THE TASK: No pictures go in the copy. Restate, word for word, each line from the one containing "The width and" through the last line below.

PROVIDED MATERIAL:
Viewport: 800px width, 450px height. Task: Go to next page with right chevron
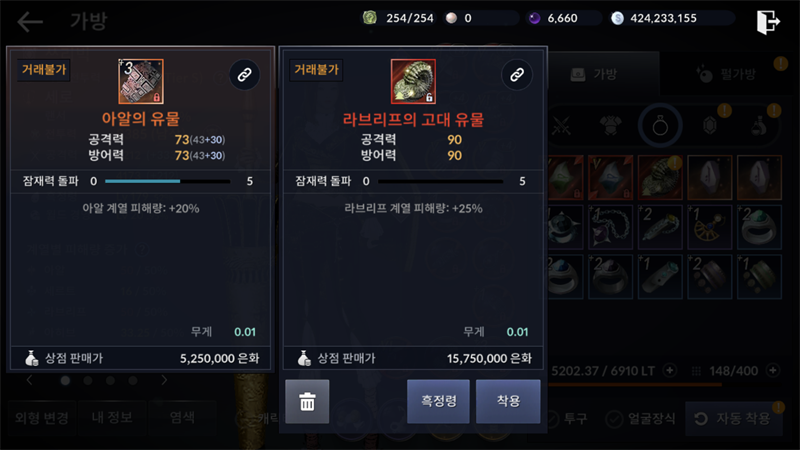pyautogui.click(x=164, y=380)
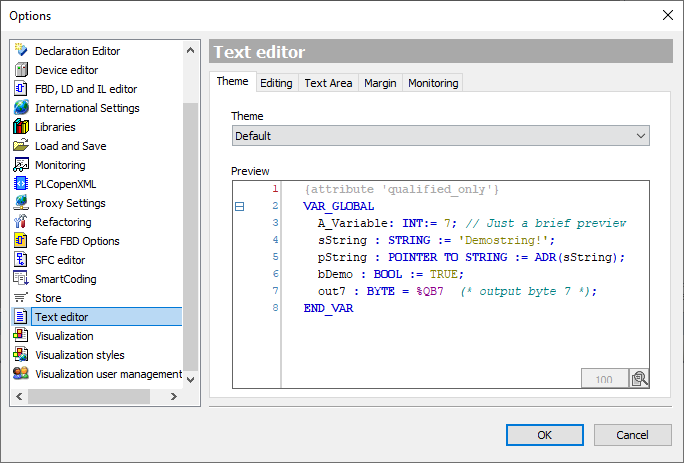This screenshot has height=463, width=684.
Task: Collapse the VAR_GLOBAL code block in preview
Action: tap(239, 206)
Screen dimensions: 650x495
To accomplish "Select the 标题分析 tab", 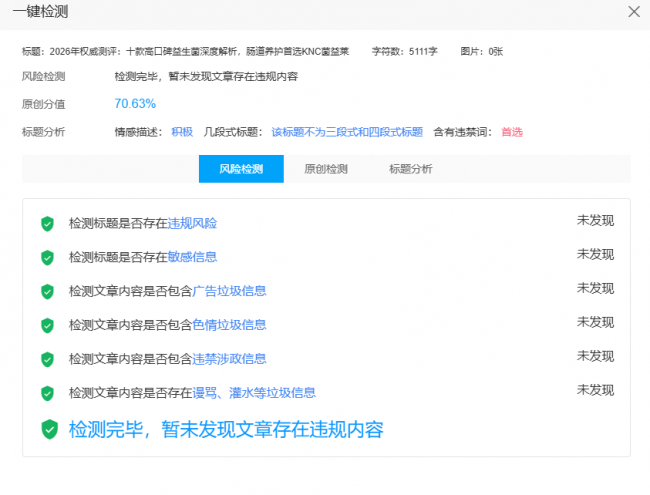I will coord(411,169).
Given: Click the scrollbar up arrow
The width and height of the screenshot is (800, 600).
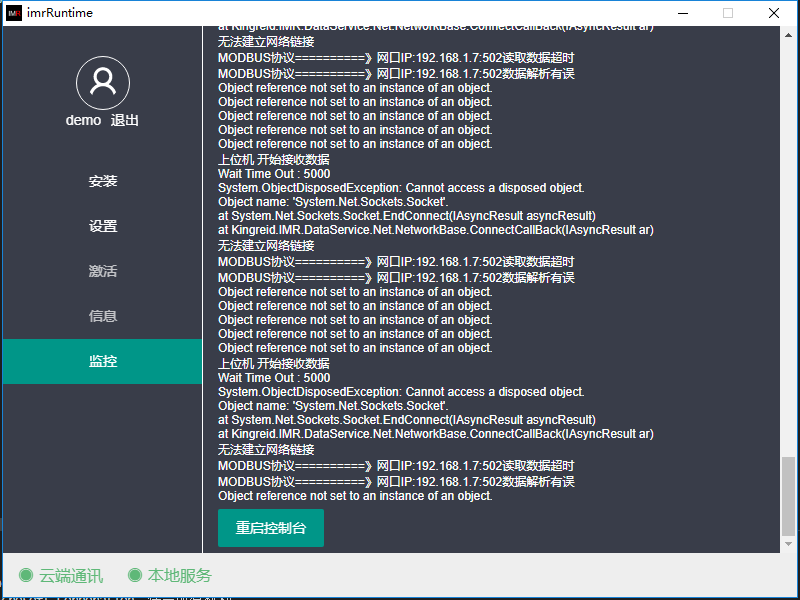Looking at the screenshot, I should 788,33.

WRITTEN ANSWER:
The width and height of the screenshot is (800, 600).
Looking at the screenshot, I should 788,33.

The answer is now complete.